The Last Straw for Some
By Steve Deace
Iowa is a state best known for its agriculture, so it’s only fitting that at about 7 p.m. Eastern time on Aug. 13, it will apply the first winnowing fork to the Republican presidential race.
That’s approximately when the Republican Party of Iowa is scheduled to announce the final results of the upcoming Iowa Straw Poll, an event that in the past has winnowed the field from pretenders to contenders despite what its detractors claim about its irrelevance.
Just ask Lamar Alexander and Elizabeth Dole if the Iowa Straw Poll matters. Poor showings in Ames back in 1999 cost them their campaigns. Even four years ago, after front-runners Rudolph. W. Giuliani and John McCain backed out of the event, it still mattered enough to eliminate Sam Brownback following a third-place finish behind Mike Huckabee’s surprising second-place surge.
The Iowa Straw Poll matters because it’s the first real test of the two things that matter most in the first-in-the-nation caucus state: organization and star power. A candidate must have either the organization to get supporters identified and to Ames or the star power to draw them on their own. Rarely does a candidate have both, as George W. Bush did in 1999.
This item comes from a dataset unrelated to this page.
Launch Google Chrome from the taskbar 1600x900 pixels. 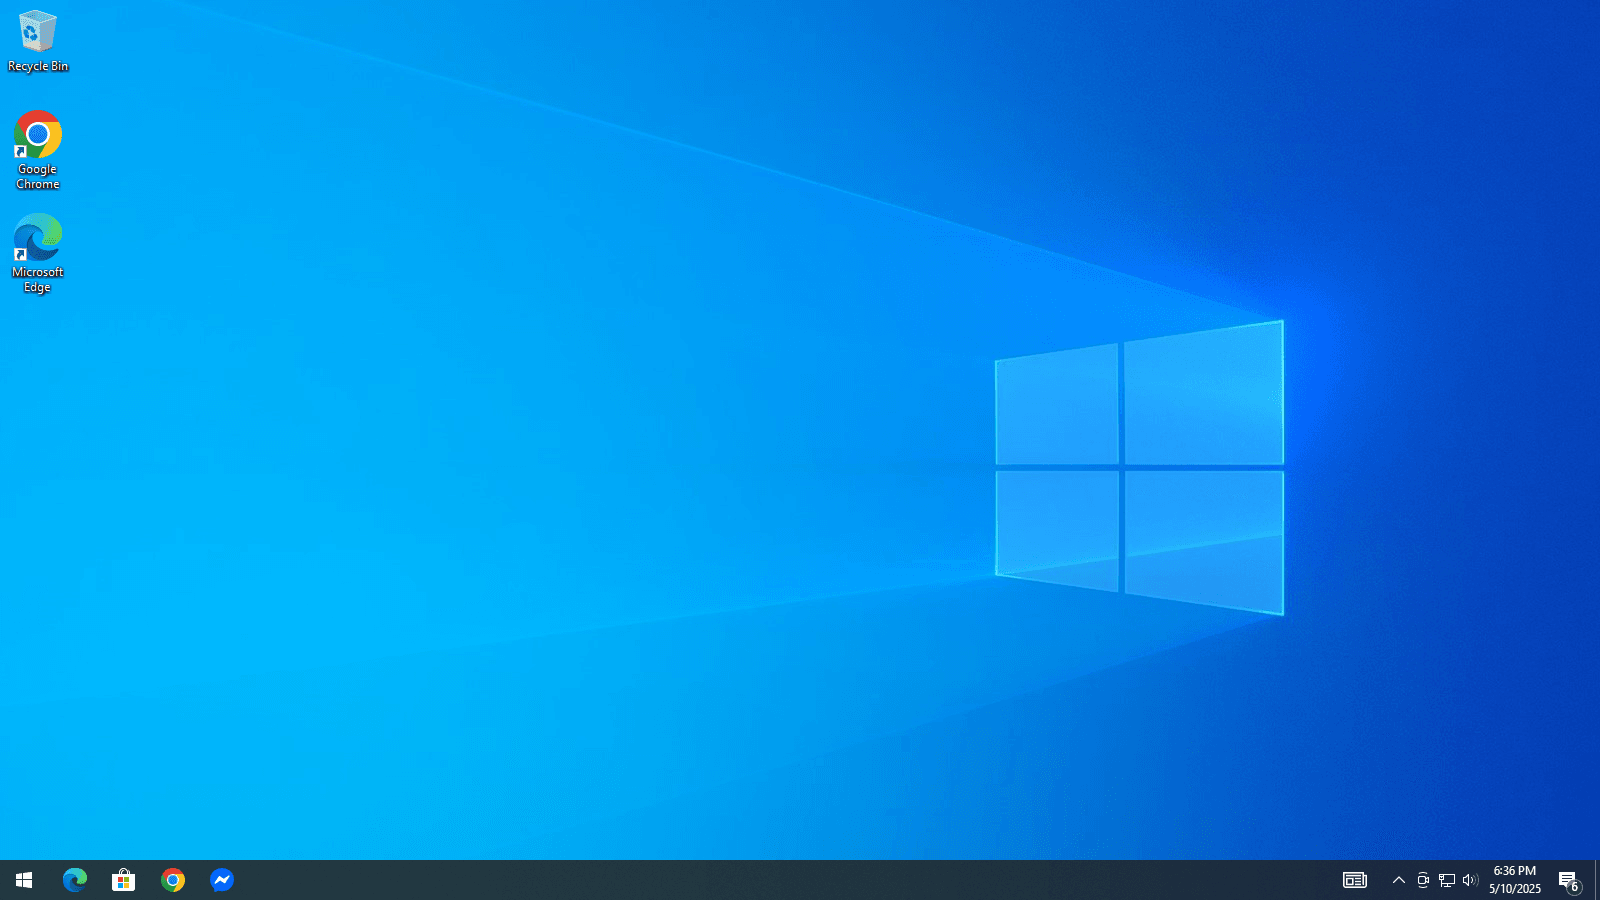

Minus a candidate with that lethal combination, the field this year is very fluid. I still talk to many people who are either uncommitted, willing to be persuaded away from the candidate to whom they’re currently committed, or who describe themselves as leaning toward someone more than fully committed to him or her. It means that without a bona fide front-runner, there is something at stake for each candidate.